Mas há mais neste exemplo do que a regulamentação da pornografia. Os republicanos querem proteger as crianças pequenas de serem expostas ao que consideram material impróprio e prejudicial na escola, enquanto os democratas exigem a liberdade de ensinar às crianças ideologias progressistas de gênero e sexualidade a partir dos quatro anos de idade, conforme recomendado pela Organização Mundial da Saúde. A noção hayekiana de liberdade “deixa para nós decidir que uso devemos fazer das circunstâncias em que nos encontramos” e, portanto, não pode resolver esse impasse – ou melhor, quando Hayek diz que “liberdade significa necessariamente que muitas coisas serão feitas das quais não gostamos”, a única resolução que propõe é que os pais que apoiam a liberdade devem tolerar que seus filhos recebam aulas de masturbação na escola por professores comunistas que pretendem destruir a família, mesmo que os pais não gostem. Afinal, assim raciocinam os esquerdistas intermediários, devemos defender a liberdade de nossos oponentes políticos de promover seus valores, mesmo que não concordemos com eles.
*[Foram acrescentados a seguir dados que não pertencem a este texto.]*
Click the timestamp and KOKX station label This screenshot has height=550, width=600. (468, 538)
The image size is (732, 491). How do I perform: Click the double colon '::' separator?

Em A ética da liberdade, Murray Rothbard ataca o cerne de tais disputas intratáveis sobre a liberdade – o papel do estado predatório. No exemplo da pornografia nas escolas, o estado toma o poder de tributar os cidadãos para financiar as escolas públicas, bem como o poder de controlar o currículo escolar. Daí surgem batalhas sobre o conteúdo dos livros escolares e das lições escolares que não podem ser resolvidas por referência à liberdade hayekiana intermediária. Essa situação é, em última análise, um choque de valores entre os pais que querem que seus filhos tenham aulas de masturbação na escola porque consideram isso “perfeitamente normal” e os pais que consideram isso uma depravação e estão determinados a proteger seus filhos disso. Não há meio-termo entre eles, pois os progressistas sentem que seus preciosos filhos estão sendo “apagados” se não puderem aprender sobre sexualidade na escola, enquanto os conservadores não estão preparados para sacrificar seus preciosos filhos no altar do progressismo. Os pais podem ser “livres” para retirar seus filhos da escola, mas não são “livres” para decidir não pagar os impostos cobrados pelo estado. Assim, a batalha é travada. Rothbard explica:

            “o que o estado tem não é tanto um monopólio de “coerção”, mas sim de violência agressiva (assim como defensiva), e este monopólio é estabelecido e mantido por meio do emprego sistemático de duas formas específicas de violência agressiva: imposto para a obtenção da renda do estado e a criminalização compulsória de agências de violência defensivas concorrentes dentro da extensão territorial conquistada pelo estado. … O estado não é, e nunca poderá ser, justificado como defensor da liberdade.”